When the results from THAT come back, he says it appears that I probably have an upper GI bleed and need to get a colonoscopy and endoscopy done.

Neither reveals anything out of the ordinary.

By now, nearly six months have gone by. I’m tired all the time, I get dizzy very easily, I have very low blood pressure, and I get frequent muscle cramps.

One day, I’m scrolling through Facebook when a pregnant friend mentions that her pregnancy is causing bad acid reflux and asks for advice. I used to have bad acid reflux myself and a stomach ulcer years ago, so I look at the comments to see if anyone has recommended the extremely common proton-pump inhibitor my original general practitioner put me on years ago before leaving the state.

Several people have recommended it, but one comment thread sticks out: a nurse practitioner friend argues against the proton-pump inhibitor, pointing out several studies showing that it blocks the body’s ability to absorb iron and B12.

I do some more digging online and find out that you’re only supposed to take this medication for up to two weeks. My original doctor told me I would need to take it for the rest of my life and had set up recurrent mail delivery as a result.
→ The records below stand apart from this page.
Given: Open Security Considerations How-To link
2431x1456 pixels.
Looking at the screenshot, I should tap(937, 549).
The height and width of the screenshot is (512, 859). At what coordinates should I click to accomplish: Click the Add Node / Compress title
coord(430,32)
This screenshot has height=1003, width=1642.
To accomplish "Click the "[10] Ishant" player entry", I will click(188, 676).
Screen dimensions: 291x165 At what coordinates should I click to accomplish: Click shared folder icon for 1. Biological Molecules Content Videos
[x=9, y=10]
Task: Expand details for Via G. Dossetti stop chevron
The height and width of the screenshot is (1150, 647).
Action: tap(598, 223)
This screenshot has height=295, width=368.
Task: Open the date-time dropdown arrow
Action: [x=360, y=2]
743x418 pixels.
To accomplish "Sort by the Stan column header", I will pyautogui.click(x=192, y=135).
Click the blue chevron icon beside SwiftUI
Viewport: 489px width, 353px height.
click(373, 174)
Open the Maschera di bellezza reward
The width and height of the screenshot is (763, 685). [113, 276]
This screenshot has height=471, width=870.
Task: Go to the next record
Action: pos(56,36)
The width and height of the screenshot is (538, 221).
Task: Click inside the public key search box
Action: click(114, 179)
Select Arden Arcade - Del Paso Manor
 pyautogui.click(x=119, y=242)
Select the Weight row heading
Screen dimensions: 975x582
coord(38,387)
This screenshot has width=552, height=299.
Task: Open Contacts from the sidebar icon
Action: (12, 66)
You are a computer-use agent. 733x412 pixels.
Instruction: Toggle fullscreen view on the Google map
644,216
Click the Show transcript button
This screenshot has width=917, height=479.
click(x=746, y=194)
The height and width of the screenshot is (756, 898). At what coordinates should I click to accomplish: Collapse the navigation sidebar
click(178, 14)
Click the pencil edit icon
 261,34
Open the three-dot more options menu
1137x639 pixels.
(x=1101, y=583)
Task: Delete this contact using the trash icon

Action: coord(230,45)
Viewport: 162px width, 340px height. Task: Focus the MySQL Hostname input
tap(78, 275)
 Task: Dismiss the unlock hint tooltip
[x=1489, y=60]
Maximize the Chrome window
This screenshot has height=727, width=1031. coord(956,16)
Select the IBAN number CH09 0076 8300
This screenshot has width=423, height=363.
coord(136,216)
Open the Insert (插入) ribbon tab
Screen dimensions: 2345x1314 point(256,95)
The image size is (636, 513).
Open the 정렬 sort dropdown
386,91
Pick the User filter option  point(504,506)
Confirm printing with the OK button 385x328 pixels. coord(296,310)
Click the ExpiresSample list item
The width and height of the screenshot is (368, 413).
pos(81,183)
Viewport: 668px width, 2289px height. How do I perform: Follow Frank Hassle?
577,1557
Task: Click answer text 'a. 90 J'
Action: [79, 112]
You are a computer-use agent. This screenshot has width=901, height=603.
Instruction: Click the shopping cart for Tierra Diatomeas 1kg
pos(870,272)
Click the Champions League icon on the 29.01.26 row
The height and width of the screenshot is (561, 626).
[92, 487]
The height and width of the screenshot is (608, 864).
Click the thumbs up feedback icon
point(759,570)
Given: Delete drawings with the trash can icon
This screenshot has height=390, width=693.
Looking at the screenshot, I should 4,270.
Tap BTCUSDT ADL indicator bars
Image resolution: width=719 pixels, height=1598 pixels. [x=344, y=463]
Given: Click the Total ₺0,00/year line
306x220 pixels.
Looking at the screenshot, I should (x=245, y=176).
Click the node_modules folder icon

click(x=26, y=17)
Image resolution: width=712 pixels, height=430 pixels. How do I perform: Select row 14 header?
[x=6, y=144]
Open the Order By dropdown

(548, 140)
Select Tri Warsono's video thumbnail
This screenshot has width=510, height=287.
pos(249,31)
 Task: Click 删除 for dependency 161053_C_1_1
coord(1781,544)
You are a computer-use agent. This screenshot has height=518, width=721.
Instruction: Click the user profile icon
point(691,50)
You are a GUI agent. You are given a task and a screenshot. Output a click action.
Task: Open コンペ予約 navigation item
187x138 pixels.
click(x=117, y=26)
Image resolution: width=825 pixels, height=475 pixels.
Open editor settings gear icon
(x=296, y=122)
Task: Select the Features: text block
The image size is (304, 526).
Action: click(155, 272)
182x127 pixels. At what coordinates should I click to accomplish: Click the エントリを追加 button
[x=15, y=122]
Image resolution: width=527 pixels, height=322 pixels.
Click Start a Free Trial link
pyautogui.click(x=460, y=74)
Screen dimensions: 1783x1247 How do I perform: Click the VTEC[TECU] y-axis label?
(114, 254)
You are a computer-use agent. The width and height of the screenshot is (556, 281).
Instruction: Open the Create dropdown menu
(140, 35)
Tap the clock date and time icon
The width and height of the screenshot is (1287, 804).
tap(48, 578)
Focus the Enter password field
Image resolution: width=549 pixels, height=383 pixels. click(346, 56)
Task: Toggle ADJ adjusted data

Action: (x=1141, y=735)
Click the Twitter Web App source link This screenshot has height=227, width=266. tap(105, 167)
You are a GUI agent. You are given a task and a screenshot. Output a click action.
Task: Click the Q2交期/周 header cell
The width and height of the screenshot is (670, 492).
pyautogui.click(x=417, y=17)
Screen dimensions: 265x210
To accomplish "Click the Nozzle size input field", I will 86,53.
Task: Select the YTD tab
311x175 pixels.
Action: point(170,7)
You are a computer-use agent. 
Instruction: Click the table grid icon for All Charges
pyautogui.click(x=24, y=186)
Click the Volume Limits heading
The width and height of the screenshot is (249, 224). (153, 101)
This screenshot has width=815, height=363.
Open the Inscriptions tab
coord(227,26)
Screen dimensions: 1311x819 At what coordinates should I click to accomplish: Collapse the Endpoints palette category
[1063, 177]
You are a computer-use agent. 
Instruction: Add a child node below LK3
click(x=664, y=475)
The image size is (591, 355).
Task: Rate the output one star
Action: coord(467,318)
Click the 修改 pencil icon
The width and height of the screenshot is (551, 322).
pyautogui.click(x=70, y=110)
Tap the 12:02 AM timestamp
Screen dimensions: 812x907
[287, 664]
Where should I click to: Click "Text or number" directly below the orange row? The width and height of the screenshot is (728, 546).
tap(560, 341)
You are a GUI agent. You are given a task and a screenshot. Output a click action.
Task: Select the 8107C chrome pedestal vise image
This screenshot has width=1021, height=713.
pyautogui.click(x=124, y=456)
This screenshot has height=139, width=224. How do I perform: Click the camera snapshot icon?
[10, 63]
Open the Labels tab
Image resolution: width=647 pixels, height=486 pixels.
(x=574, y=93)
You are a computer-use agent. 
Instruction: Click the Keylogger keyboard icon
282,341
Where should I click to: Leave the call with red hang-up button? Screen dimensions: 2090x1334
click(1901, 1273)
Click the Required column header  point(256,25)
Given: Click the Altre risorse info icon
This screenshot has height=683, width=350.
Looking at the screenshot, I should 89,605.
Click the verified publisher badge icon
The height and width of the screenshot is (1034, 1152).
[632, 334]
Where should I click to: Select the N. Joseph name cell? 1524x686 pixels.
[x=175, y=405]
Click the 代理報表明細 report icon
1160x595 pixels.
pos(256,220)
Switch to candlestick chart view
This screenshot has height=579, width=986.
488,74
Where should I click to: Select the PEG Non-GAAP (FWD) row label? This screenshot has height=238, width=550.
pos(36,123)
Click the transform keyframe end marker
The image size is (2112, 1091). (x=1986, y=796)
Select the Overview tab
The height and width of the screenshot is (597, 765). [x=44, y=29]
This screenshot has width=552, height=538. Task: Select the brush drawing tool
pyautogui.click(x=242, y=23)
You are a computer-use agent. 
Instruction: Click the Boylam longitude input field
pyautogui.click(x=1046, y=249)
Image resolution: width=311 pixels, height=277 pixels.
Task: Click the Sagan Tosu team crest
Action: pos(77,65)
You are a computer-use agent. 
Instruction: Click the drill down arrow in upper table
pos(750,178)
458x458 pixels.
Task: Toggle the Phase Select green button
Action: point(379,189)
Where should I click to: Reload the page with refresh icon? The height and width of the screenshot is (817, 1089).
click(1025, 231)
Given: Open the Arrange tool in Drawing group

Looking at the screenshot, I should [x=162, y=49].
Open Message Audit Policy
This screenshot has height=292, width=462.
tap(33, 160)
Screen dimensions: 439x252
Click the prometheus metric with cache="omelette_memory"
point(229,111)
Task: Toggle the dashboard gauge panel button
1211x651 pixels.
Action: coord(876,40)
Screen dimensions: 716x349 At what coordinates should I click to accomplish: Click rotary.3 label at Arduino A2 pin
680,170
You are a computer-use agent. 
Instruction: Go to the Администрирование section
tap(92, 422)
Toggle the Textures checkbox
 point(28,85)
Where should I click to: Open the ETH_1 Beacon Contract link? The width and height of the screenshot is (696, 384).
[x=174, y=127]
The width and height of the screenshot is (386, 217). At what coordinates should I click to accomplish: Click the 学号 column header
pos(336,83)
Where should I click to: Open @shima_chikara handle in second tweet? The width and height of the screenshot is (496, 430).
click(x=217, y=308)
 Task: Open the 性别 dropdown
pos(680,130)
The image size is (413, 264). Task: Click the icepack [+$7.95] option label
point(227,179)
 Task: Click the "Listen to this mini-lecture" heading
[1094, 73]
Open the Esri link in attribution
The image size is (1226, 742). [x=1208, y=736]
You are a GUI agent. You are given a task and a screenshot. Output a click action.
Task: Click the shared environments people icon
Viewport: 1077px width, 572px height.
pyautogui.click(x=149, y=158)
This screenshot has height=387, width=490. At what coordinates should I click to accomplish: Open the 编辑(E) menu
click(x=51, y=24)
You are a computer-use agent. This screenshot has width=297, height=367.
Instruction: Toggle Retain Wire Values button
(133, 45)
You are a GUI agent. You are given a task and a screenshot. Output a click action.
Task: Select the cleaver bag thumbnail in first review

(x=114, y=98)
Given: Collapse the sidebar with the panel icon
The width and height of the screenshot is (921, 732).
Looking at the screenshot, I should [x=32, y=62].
I immediately get myself a new doctor with a different practice. I don’t mention my suspicions about the proton-pump inhibitor, but I show him all my blood tests and history regarding my hemoglobin levels. He looks at my general patient files listing the medicines I’m on and immediately tells me my problems are all being caused by the proton-pump inhibitor and I should have been taken off it years ago.

Because not one doctor up to this point had bothered looking at what medications I was on — which their nurses updated in my files every time I visited — I spent nearly eight months of my life getting ridiculous, unnecessary procedures and tests at the cost of well over $3,000 and fearing something was deathly wrong with me.

I filed complaints against the hematologist and my original doctor, but I never heard anything back.